この作戦はいくつかの実を結んだ: いわゆる「クリミア共和国」の国家評議会議長はヴェネト州議会議長と経済関係の構築を約束する協力協定に署名し、ロシアの国営メディアはイタリアの実業家とクリミアの間に成立した様々なビジネス取引を発表した。

ヴァルデガンベリは記者の質問には答えなかった。

オーストリア、ドイツ、ポーランドの主要同盟国

流出した電子メールには、ヨーロッパの4人の特定の政治家がミルザキャニャンと彼のグループと特に密接に協力していたことが示されている: オーストリアの親ロシア派政治活動家ロベルト・ステルツル、ドイツのポピュリスト右翼政党AfDのマニュエル・オクセンライター、2016年にロシアのスパイ容疑で逮捕されたポーランドの政治活動家マテウス・ピスコルスキー、そしてピスコルスキーの妻で欧州における諜報活動の調整を助けたマリーナ・クレバノビッチである。

左から右へ:2016年ヤルタ国際経済フォーラムでポーズをとるマテウス・ピスコルスキー、マリーナ・クレバノビッチ、ステファノ・ヴァルデガンベリ、ロベルト・ステルツル、アンドレイ・ナザロフ、バーバラ・ローゼンクランツ、アクセル・カセッガー

ステルツルはピスコルキーのシンクタンク、欧州地政学分析センターで働いており、2016年のヤルタ・フォーラムに招待されたのもピスコルキーを通じてだった。
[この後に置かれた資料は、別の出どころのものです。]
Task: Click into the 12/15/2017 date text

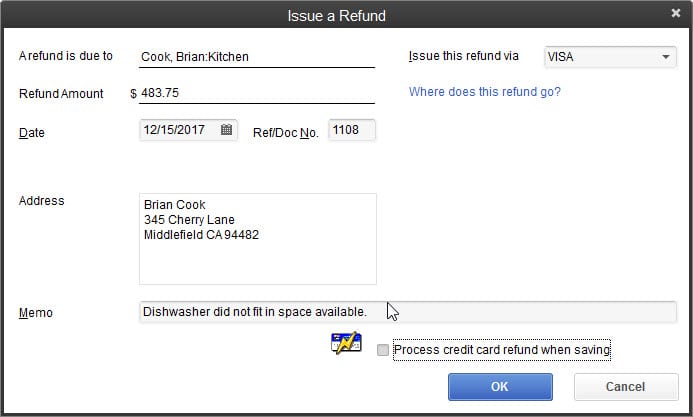Action: (x=180, y=130)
電子メールには、彼がミルザキャニャンとの電話を設定し、それが親密な仕事上の関係につながったことが記されている: その後、2人は90通以上の電子メールを交換した。これらのメールによれば、ステルツルはスイスの雑誌『ツァイト・フラゲン』にクレムリンと協調した記事を掲載することで報酬を得ていた。
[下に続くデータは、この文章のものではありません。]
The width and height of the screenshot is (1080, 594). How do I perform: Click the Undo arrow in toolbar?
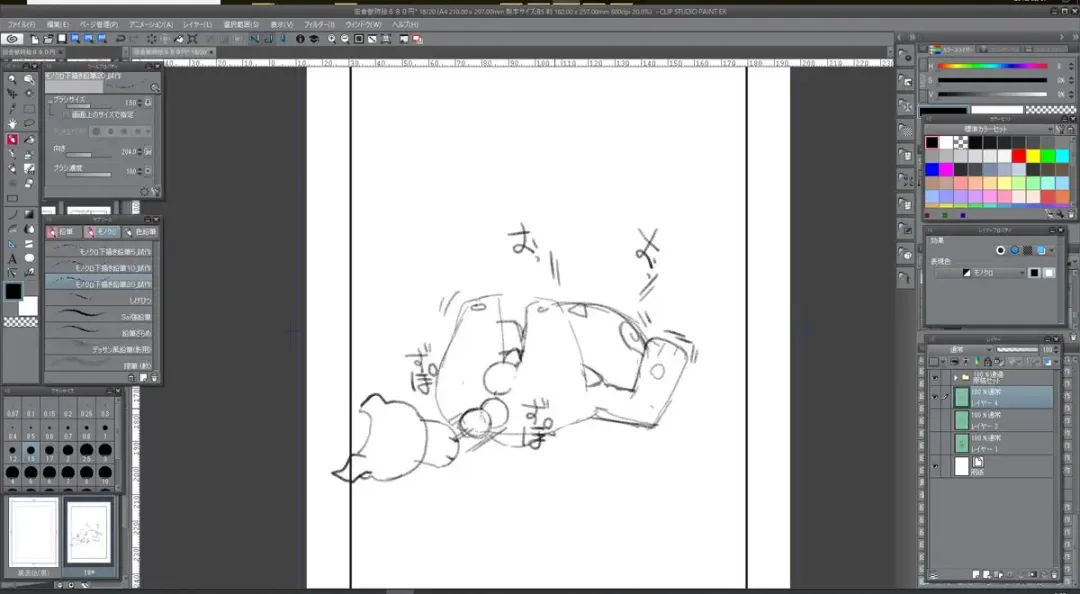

2016年9月23日の電子メールのやり取りでは、ステルツルは署名を求められた記事の質についてクレバノビッチに不満を述べている。

「有料になるので、サルギスは説明はいらないが、文章は欲しいと言っている 」と彼女はステルツルに伝えた。

「もし彼がメッセージを印刷したいのであれば、満足できるスタイルと内容でなければならないことを受け入れなければならない 」と彼は答え、こう付け加えた「私はロボットではない。」

その4日後、ステルツルの記事が同誌に掲載され、ロシアの直近の下院選挙は透明性が高く、オープンで合法的であると称賛された。

流出した電子メールの中にあったInternational Agency for Current Policyがアレンジした親露的なメディア報道を宣伝するプレゼンテーション

ステルツルはまた、2016年10月にヴァルデガンベリ率いるクリミアへのイタリア代表団を立ち上げて(そこに)参加しており、ロシアのプロパガンダ活動家とヨーロッパの政治家との間の仲介役を務めていたとみられる。

ステルツルはオーストリアの欧州議会議員エワルト・シュタドラーの下で働いていた。(彼は)FPÖ党の元メンバーで、International Agency for Current Policyの重要な同盟関係にあった。FPÖ党員は2016年のイタリア人によるクリミア訪問に加わり、ヤルタ・フォーラムの常連だった。ヤルタ・フォーラムは2018年にウィーンでガラ・イベントを開催したほどだ。その前年、ミルザキャニャンのグループは25人のFPÖ代表団をモスクワに派遣した。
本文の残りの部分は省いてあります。